As of April 3, 2009, we have no financial instruments with unobservable inputs as classified in Level 3 under
the SFAS No. 157 hierarchy. Level 3 instruments generally would include unobservable inputs to be used in the
valuation methodology that are significant to the measurement of fair value of assets or liabilities. The determi-
nation of fair value for Level 3 instruments requires the most management judgment and subjectivity.
Stock-Based Compensation
We account for stock-based compensation in accordance with SFAS No. 123R, Share-Based Payment. Under
the fair value recognition provisions of this statement, stock-based compensation is measured at the grant date based
on the fair value of the award and is recognized as expense over the requisite service period, which is generally the
vesting period of the respective award.
Determining the fair value of stock-based awards at the grant date requires judgment. We use the Black-
Scholes option-pricing model to determine the fair value of stock options. The determination of the fair value of
stock-based awards on the date of grant using an option-pricing model is affected by our stock price as well as
assumptions regarding a number of complex and subjective variables. These variables include our expected stock
price volatility over the term of the awards, actual and projected employee stock option exercise and cancellation
behaviors, risk-free interest rates, and expected dividends.

Job> Pick up the accounting excerpt above on fair value and stock-based compensation and continue it from its final sentence.

Given information>
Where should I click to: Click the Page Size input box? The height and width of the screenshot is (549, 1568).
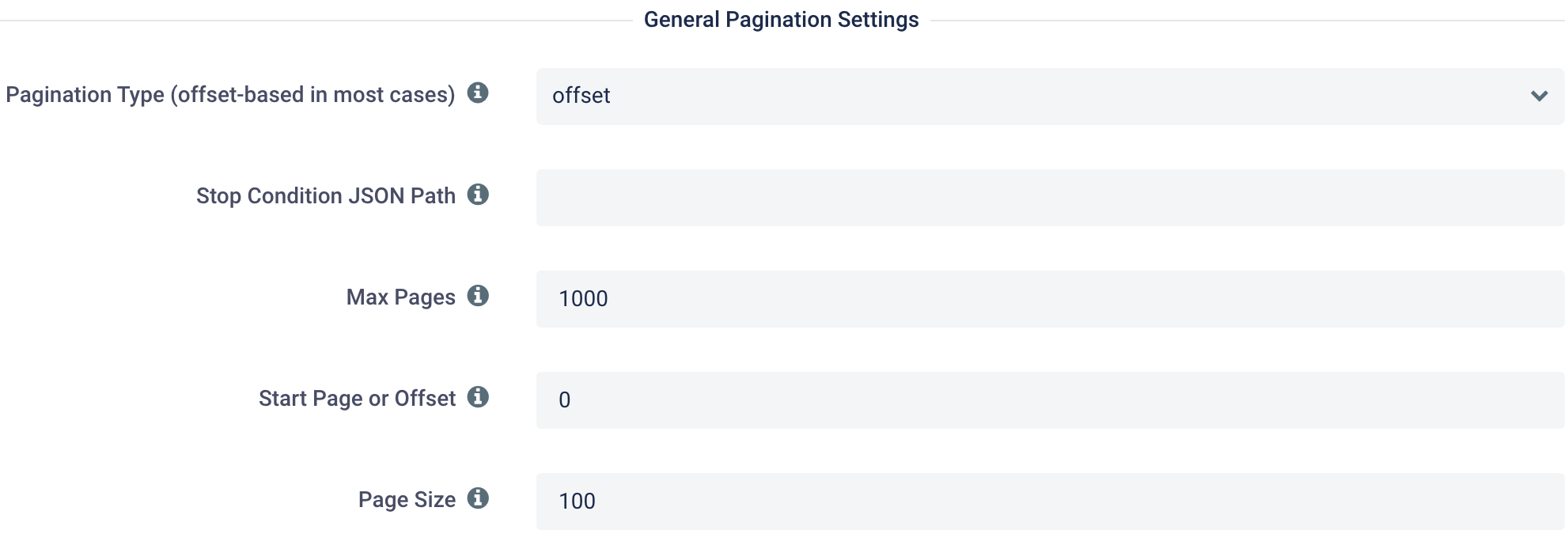tap(1050, 501)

Result for this task>
We estimate the expected life of options granted based on an analysis of our historical experience of employee
exercise and post-vesting termination behavior considered in relation to the contractual life of the option. Expected
volatility is based on the average of historical volatility for the period commensurate with the expected life of the
option and the implied volatility of traded options. The risk free interest rate is equal to the U.S. Treasury constant
maturity rates for the period equal to the expected life. We do not currently pay cash dividends on our common stock
and do not anticipate doing so in the foreseeable future. Accordingly, our expected dividend yield is zero.
In accordance with SFAS No. 123R, we only record stock-based compensation expense for awards that are
expected to vest. As a result, judgment is also required in estimating the amount of stock-based awards that are
expected to be forfeited. Although we estimate forfeitures based on historical experience, actual forfeitures may
differ. If actual results differ significantly from these estimates, stock-based compensation expense and our results
of operations could be materially impacted when we record a true-up for the difference in the period that the awards
vest.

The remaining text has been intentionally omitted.